Но ему стало получше. Такс видел между хибарок стоянки равнину и погребальный костер на ней. На равнине горели костры, а в темноте, вокруг огромного погребального пламени, носились лошади с всадниками. Теплый ветерок ласкал кожу Такса. Ему хотелось присоединиться к обряду, и Такс начал искать свою черную лошадку. Он думал о том, как каган учил и вел их вперед, и заботился о них, и в груди начали подниматься рыдания от потери и горя. Такс отправился к загородке для лошадей и остановился там, пытаясь немного прийти в себя.

— Такс?

Он свистнул лошадке.

— Такс, — Яя, спотыкаясь, брел к нему. Он обнял его за плечи. — Куда ты отправляешься? Идем внутрь, выпей со мной.

Что-то энергично расталкивало остальных лошадей, потом появилась черная лошадка. Такс схватил ее за гриву. Яя продолжал его удерживать.

— Пойдем выпьем, маленький лягушонок. Пошли! Ты обладаешь магией и можешь удрать от врагов, а у нас с тобой одинаковые враги, и разве я не брат Марага?

Такс прислонился к Яя.

— Яя, друг мой. Я люблю Юммейк. Ты должен о ней заботиться!

— Конечно, — хихикал Яя. Лошадка подошла к ним. Она пролезла под загородкой и отшатнулась от вони вина. Такс наклонился вперед и обнял лошадку за шею. Яя пошел за ним и вытянул вперед руку. Лошадка отвела уши назад, начала фыркать и напрягла передние ноги.

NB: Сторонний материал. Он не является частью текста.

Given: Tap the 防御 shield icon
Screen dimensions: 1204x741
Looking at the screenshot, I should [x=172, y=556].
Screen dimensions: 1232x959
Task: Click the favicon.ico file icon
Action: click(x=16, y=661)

— Я поеду справлять траур по кагану, — Такс прижимался лицом к гриве лошадки.

Яя подошел к нему ближе. Лошадка резко рванулась назад, тащя за собой Такса. Такс почувствовал запах крови и понял, что лошадка волновалась из-за этого. Руки и грудь Яя, и его волосы — все было покрыто кровью. Она была еще свежая и блестела в свете огня от соседней юрты.

— Есть и другие пути оплакивать кагана, — заметил Яя.

— Что случилось?

Яя широко расставил руки и чуть не упал.

— Они даже не сопротивлялись и были похожи на рыб в запруде. Тебе просто нужно немного поработать ножичком!

Такс взобрался на лошадку. Он не понял, что ему сказал Яя.

— Я еду оплакивать кагана.

— Всего несколько германцев, — Яя, спотыкаясь, отправился мимо хибарок.

Такс глядел ему вслед. Яя подошел к своей двери, открыл ее, и наружу вырвался свет и шум. Такс движением ног развернул лошадку и поехал по поселку между юрт и кибиток. Он нашел кибитку, где висела, охлаждаясь, шкура с водой. Такс напился и тщательно вымыл руки. Отсюда он не видел равнину и костры на ней. Вокруг царил серебристый полумрак, и юрты стояли, как ульи. Причитания женщин были похожи на шум пчел. На руках у него блестела вода. Он вспомнил, как отливала блеском кровь на руках и волосах Яя, и ему вдруг стало страшно. Он оглянулся и поскакал, чтобы быстрее добраться до костра и скачущих вокруг всадников.